(Supplied data)
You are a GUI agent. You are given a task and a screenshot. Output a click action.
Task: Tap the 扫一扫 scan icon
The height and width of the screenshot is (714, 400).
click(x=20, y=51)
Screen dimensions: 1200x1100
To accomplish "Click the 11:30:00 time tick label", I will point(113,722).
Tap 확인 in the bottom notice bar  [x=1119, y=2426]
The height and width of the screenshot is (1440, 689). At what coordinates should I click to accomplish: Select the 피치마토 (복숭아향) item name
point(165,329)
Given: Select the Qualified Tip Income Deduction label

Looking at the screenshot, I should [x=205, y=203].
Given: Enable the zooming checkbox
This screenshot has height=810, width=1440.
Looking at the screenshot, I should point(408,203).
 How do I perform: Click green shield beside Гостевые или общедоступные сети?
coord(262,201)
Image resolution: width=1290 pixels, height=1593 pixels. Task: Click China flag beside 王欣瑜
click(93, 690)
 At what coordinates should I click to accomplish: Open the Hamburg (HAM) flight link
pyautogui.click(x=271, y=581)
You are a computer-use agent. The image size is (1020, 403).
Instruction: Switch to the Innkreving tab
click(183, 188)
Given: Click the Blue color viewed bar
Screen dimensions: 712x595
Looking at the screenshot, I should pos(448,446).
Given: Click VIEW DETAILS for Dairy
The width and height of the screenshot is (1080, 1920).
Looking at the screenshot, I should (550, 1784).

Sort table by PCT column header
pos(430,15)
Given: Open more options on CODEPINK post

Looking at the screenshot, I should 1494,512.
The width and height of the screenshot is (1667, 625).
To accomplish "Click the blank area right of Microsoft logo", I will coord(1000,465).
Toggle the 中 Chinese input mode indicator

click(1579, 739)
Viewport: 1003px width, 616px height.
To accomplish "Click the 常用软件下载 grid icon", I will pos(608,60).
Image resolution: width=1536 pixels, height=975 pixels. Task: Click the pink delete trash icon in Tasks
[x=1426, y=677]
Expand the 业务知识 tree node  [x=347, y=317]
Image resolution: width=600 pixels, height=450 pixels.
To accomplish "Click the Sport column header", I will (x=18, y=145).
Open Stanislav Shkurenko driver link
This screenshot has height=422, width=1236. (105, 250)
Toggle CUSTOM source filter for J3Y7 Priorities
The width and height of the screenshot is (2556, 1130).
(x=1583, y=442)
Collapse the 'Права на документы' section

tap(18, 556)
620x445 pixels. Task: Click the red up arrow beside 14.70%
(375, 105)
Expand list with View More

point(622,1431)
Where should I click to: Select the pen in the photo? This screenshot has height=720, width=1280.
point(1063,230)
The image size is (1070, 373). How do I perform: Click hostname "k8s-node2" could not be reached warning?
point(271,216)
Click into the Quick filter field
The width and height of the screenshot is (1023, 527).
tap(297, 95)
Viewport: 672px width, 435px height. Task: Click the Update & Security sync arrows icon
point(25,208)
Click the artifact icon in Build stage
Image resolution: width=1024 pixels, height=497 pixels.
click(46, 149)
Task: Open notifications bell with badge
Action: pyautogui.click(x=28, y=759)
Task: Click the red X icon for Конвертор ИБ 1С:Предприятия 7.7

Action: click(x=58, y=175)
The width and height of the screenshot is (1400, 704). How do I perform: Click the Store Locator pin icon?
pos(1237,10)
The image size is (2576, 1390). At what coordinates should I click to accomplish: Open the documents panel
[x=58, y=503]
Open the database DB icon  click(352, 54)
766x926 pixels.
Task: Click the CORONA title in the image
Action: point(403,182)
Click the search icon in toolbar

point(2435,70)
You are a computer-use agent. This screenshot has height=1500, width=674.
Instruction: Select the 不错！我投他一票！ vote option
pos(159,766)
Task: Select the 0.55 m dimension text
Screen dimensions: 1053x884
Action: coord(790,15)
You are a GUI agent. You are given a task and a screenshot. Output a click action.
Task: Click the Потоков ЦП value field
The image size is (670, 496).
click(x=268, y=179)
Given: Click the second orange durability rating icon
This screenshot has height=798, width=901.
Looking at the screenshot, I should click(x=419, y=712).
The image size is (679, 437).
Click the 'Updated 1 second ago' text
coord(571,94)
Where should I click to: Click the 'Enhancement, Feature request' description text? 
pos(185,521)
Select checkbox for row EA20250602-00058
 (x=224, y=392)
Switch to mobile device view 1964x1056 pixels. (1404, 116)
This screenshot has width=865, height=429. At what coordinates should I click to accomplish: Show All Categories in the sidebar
(End Supplied data)
What needs to be done:
Transcribe the records above exactly, beginning at the line that contains "Task: Tap the 扫一扫 scan icon" and ending with the line that contains "Given: Click VIEW DETAILS for Dairy", both included, and nothing else.

Reply to the task:
Task: Tap the 扫一扫 scan icon
The height and width of the screenshot is (714, 400).
click(x=20, y=51)
Screen dimensions: 1200x1100
To accomplish "Click the 11:30:00 time tick label", I will point(113,722).
Tap 확인 in the bottom notice bar  [x=1119, y=2426]
The height and width of the screenshot is (1440, 689). At what coordinates should I click to accomplish: Select the 피치마토 (복숭아향) item name
point(165,329)
Given: Select the Qualified Tip Income Deduction label

Looking at the screenshot, I should [x=205, y=203].
Given: Enable the zooming checkbox
This screenshot has height=810, width=1440.
Looking at the screenshot, I should point(408,203).
 How do I perform: Click green shield beside Гостевые или общедоступные сети?
coord(262,201)
Image resolution: width=1290 pixels, height=1593 pixels. Task: Click China flag beside 王欣瑜
click(93, 690)
 At what coordinates should I click to accomplish: Open the Hamburg (HAM) flight link
pyautogui.click(x=271, y=581)
You are a computer-use agent. The image size is (1020, 403).
Instruction: Switch to the Innkreving tab
click(183, 188)
Given: Click the Blue color viewed bar
Screen dimensions: 712x595
Looking at the screenshot, I should pos(448,446).
Given: Click VIEW DETAILS for Dairy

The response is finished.